As the CRISPR approach to gene editing moves from the lab to the marketplace, it promises to become yet another example of a disruptive innovation. At first, such innovations take hold because they offer so much convenience that it hardly matters whether they lack all the advantages of more established (and highly developed) alternatives. Then, having democratized a pursuit once confined to a select few, a disruptive innovation gathers strength, simultaneously building and benefiting from a diverse constituency of users and developers. Ultimately, this constituency is what makes an innovation truly disruptive. Users and developers essentially take over, enhancing the original innovation, pushing it toward increasingly demanding applications.
In the case of CRISPR, which stands for Clustered Regularly Interspaced Short Palindromic Repeats, the initial appeal is that it makes gene editing fast, easy, and cheap. A CRISPR-based system, even in the hands of relative newcomers, may home in on nearly any gene of interest. It allows users to avoid resorting to alternative technologies such as TALENs (transcription activator-like effector nucleases) and ZFNs (zinc-finger nucleases).
Both of these alternatives rely on proteins to recognize particular DNA sequences, unlike CRISPR, which relies on RNA. While TALENs and ZFNs are well characterized and capable of great specificity, they oblige researchers and developers to engineer new proteins in order to target new DNA sequences. With CRISPR technology, one need only prepare a new scrap of RNA, called guide RNA. This, needless to say, is a relatively trivial task. It can be accomplished in days or weeks rather than months or years.
And so CRISPR has democratized gene editing. But fledgling democracies tend to have growing pains, and CRISPR is no exception. CRISPR, it is often noted, may give rise to a wide range of off-target effects. That is, the guide RNA used in CRISPR gene editing may lock onto a stretch of DNA that is only approximately (not perfectly) complimentary, and a CRISPR-associated protein (the Cas9 nuclease) may snip DNA in unfortunate places, silencing genes meant to be left alone, or even permitting unintended additions of genetic material.
Where CRISPR originated—as an adaptive immune system for bacteria—it may not matter terribly if CRISPR-Cas9 complexes are a bit overzealous in seizing and cutting apart DNA from infectious viruses. But where CRISPR is headed—the creation of model organisms and the development of therapeutics—an extremely high degree of specificity is mandatory.
At present, such specificity is available with TALENs and ZFNs, which have been refined for decades and are beginning to show promising clinical results. Good news, it would seem, for them. They may, however, find that they are becoming sustaining innovations.
Both sustaining innovation and disruptive innovation are terms of art coined by Clayton Christensen, a professor at Harvard Business School who is best known for writing The Innovator’s Dilemma. According to Christensen, sustaining innovations risk becoming isolated in their own value networks while disruptive innovations create new ones that ultimately prove larger and richer. Prominent examples of sustaining/disruptive pairs include telegraphy/telephony and mainframe computing/PC computing.
In either case, the “sustainer” and the upstart “disruptor” had their respective advantages. Yet the sustainer’s advantage was subject to erosion, while the disruptor’s advantage was difficult, if not impossible, for the sustainer to emulate. (For example, telegraphy had unequaled geographical reach, whereas telephony introduced voice communications.) In the case of CRISPR, a disruptive advantage (other than speed and ease of application) is the ability to simultaneously introduce mutations in multiple target genes. In general, this kind of efficiency eludes TALEN-based and ZFN-based platforms.

▶ Exercise: Please copy the CRISPR gene editing passage again, beginning at the words "At present, such" and stopping after "mainframe computing/PC computing.", and swap "sustaining innovations" for "incremental innovations" throughout.

▶ Entries shown:
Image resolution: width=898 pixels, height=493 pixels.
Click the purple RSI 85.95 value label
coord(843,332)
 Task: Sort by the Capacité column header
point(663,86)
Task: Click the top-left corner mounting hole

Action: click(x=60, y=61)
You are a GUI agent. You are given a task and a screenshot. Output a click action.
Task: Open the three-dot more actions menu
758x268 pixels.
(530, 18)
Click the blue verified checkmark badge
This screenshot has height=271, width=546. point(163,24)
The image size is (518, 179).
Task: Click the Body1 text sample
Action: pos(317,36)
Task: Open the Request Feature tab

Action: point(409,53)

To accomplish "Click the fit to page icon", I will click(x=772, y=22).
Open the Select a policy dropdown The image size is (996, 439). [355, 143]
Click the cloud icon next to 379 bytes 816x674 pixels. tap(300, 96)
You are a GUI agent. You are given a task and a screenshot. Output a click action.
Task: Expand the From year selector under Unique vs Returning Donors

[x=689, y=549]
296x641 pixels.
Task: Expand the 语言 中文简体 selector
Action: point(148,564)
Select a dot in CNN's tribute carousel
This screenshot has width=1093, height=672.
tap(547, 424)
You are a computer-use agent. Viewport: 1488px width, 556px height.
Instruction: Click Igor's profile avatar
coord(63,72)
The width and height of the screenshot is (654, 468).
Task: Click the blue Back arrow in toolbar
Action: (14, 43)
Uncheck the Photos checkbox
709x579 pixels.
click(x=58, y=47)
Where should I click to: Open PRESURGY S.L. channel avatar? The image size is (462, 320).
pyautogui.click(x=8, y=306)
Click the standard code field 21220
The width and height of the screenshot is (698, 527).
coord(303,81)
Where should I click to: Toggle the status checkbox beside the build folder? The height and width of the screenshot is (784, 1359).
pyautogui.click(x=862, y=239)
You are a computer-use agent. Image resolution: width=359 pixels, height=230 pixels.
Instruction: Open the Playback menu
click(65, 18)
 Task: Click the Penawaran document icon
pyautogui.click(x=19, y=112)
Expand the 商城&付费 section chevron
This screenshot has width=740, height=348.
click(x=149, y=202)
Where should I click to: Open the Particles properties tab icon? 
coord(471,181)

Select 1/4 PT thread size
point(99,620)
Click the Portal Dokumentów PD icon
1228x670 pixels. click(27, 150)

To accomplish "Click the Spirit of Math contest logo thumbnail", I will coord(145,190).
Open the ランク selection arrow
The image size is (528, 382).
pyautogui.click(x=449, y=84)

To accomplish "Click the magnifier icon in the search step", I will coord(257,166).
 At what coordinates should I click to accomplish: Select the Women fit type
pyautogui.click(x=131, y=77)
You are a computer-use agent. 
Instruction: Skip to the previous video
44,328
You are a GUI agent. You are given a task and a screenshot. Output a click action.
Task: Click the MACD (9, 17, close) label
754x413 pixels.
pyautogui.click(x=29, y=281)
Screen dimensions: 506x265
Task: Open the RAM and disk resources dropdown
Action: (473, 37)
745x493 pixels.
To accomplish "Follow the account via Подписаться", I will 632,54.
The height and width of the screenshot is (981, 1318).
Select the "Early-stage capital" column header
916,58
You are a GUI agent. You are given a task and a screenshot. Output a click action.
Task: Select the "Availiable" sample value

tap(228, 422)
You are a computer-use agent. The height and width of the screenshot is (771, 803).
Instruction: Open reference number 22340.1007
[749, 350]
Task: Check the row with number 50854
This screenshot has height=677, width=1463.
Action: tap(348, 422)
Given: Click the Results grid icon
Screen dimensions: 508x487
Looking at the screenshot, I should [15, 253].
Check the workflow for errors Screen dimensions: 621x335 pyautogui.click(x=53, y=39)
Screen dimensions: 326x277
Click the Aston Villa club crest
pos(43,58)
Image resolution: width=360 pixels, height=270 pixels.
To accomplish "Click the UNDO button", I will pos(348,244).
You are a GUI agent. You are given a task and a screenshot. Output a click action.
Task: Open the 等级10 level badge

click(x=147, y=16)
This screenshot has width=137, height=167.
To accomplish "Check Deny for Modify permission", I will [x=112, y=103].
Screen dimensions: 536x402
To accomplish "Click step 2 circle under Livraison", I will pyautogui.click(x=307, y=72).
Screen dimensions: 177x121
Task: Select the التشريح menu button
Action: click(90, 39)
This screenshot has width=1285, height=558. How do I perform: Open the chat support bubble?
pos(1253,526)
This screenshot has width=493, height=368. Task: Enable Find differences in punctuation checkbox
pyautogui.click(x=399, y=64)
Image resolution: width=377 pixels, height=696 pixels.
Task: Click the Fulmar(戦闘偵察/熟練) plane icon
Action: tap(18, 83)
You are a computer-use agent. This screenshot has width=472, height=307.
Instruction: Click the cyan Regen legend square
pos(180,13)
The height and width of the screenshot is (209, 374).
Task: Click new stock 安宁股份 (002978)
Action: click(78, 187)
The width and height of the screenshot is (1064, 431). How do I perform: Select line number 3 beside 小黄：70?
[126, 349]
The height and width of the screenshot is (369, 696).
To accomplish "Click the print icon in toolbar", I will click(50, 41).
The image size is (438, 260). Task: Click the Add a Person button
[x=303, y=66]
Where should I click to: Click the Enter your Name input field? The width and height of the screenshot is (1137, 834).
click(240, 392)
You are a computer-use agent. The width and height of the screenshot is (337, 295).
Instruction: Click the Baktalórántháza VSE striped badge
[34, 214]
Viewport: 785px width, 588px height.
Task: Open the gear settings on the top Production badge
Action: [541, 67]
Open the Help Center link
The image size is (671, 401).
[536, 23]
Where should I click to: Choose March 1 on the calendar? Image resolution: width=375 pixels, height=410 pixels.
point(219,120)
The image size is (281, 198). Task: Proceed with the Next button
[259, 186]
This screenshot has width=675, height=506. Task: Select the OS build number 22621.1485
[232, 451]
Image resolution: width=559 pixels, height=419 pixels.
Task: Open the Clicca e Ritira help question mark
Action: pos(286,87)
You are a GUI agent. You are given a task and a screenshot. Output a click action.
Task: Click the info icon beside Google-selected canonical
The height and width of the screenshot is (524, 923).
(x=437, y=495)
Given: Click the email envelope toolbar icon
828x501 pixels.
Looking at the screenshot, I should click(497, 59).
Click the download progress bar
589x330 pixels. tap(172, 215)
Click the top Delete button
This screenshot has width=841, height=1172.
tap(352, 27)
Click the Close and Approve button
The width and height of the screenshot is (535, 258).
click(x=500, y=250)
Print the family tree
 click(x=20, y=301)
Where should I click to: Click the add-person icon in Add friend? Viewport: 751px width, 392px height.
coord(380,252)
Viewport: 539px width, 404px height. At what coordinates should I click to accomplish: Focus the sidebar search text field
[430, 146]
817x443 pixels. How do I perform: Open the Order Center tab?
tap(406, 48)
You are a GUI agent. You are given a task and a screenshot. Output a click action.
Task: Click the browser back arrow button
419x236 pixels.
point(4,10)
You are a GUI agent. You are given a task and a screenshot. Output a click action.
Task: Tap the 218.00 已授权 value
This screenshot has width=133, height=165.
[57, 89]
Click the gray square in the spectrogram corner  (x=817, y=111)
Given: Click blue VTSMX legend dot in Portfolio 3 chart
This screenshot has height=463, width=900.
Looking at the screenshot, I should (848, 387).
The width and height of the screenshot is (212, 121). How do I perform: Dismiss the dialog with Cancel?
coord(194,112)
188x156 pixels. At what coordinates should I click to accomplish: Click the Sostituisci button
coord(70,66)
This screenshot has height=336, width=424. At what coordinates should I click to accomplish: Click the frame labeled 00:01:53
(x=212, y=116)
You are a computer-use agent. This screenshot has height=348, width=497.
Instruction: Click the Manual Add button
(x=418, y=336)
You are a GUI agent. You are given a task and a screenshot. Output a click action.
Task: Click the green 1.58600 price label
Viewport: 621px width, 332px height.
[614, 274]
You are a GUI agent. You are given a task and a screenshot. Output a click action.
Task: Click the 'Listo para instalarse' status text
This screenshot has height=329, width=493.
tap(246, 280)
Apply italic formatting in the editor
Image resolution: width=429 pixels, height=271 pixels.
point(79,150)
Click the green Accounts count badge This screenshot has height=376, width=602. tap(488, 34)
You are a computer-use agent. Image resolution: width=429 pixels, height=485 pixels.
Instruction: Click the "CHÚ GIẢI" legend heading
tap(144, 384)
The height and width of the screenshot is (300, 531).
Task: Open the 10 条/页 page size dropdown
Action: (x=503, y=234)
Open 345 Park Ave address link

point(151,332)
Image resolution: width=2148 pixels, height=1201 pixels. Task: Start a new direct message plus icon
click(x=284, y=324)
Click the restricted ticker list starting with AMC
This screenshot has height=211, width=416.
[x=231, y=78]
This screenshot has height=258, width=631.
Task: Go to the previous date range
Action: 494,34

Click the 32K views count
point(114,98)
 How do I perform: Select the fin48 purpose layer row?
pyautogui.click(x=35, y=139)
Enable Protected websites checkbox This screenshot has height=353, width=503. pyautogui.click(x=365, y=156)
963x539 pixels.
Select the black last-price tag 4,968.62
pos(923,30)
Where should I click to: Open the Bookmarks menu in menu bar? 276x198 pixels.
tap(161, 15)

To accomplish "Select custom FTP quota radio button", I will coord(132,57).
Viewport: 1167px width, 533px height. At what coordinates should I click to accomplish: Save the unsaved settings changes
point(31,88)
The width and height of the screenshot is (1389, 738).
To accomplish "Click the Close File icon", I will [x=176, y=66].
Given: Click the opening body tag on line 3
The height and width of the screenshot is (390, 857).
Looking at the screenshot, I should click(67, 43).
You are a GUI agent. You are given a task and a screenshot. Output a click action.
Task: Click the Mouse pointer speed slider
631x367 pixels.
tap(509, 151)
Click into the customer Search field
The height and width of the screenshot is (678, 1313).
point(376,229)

▶ Result of this task:
At present, such specificity is available with TALENs and ZFNs, which have been refined for decades and are beginning to show promising clinical results. Good news, it would seem, for them. They may, however, find that they are becoming incremental innovations.
Both sustaining innovation and disruptive innovation are terms of art coined by Clayton Christensen, a professor at Harvard Business School who is best known for writing The Innovator’s Dilemma. According to Christensen, incremental innovations risk becoming isolated in their own value networks while disruptive innovations create new ones that ultimately prove larger and richer. Prominent examples of sustaining/disruptive pairs include telegraphy/telephony and mainframe computing/PC computing.